*** Begin section ***
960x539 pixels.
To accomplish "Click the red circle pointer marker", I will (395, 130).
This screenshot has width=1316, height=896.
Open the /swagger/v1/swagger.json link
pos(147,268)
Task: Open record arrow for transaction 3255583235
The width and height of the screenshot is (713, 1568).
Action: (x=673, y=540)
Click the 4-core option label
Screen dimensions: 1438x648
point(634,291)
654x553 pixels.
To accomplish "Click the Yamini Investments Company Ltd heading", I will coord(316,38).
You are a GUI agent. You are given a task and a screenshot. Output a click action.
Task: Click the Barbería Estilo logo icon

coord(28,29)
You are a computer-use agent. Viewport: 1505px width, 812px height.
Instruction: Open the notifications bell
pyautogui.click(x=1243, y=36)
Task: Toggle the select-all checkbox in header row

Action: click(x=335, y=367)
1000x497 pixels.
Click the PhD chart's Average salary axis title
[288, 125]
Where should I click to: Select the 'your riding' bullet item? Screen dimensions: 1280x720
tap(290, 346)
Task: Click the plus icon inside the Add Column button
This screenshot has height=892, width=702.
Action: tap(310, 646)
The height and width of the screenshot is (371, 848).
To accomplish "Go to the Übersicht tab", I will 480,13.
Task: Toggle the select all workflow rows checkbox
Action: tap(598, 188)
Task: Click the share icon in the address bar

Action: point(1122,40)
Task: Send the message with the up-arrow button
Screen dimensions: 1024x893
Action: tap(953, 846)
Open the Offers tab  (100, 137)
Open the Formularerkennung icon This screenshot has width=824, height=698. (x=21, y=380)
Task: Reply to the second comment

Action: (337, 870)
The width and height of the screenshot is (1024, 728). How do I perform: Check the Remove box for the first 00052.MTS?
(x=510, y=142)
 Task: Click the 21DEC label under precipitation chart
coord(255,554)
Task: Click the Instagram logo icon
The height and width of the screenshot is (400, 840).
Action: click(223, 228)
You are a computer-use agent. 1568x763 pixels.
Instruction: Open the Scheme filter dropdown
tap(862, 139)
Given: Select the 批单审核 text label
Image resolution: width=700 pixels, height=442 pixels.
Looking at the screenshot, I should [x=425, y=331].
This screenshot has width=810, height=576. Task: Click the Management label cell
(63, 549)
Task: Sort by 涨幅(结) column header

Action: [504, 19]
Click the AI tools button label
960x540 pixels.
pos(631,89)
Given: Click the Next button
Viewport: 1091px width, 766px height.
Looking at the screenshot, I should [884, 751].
*** End section ***
### Work item
Return only the lines above that run from the opening line through the line containing "Task: Send the", exactly as written.

### The completed task
960x539 pixels.
To accomplish "Click the red circle pointer marker", I will (395, 130).
This screenshot has width=1316, height=896.
Open the /swagger/v1/swagger.json link
pos(147,268)
Task: Open record arrow for transaction 3255583235
The width and height of the screenshot is (713, 1568).
Action: (x=673, y=540)
Click the 4-core option label
Screen dimensions: 1438x648
point(634,291)
654x553 pixels.
To accomplish "Click the Yamini Investments Company Ltd heading", I will coord(316,38).
You are a GUI agent. You are given a task and a screenshot. Output a click action.
Task: Click the Barbería Estilo logo icon

coord(28,29)
You are a computer-use agent. Viewport: 1505px width, 812px height.
Instruction: Open the notifications bell
pyautogui.click(x=1243, y=36)
Task: Toggle the select-all checkbox in header row

Action: click(x=335, y=367)
1000x497 pixels.
Click the PhD chart's Average salary axis title
[288, 125]
Where should I click to: Select the 'your riding' bullet item? Screen dimensions: 1280x720
tap(290, 346)
Task: Click the plus icon inside the Add Column button
This screenshot has height=892, width=702.
Action: tap(310, 646)
The height and width of the screenshot is (371, 848).
To accomplish "Go to the Übersicht tab", I will 480,13.
Task: Toggle the select all workflow rows checkbox
Action: tap(598, 188)
Task: Click the share icon in the address bar

Action: point(1122,40)
Task: Send the message with the up-arrow button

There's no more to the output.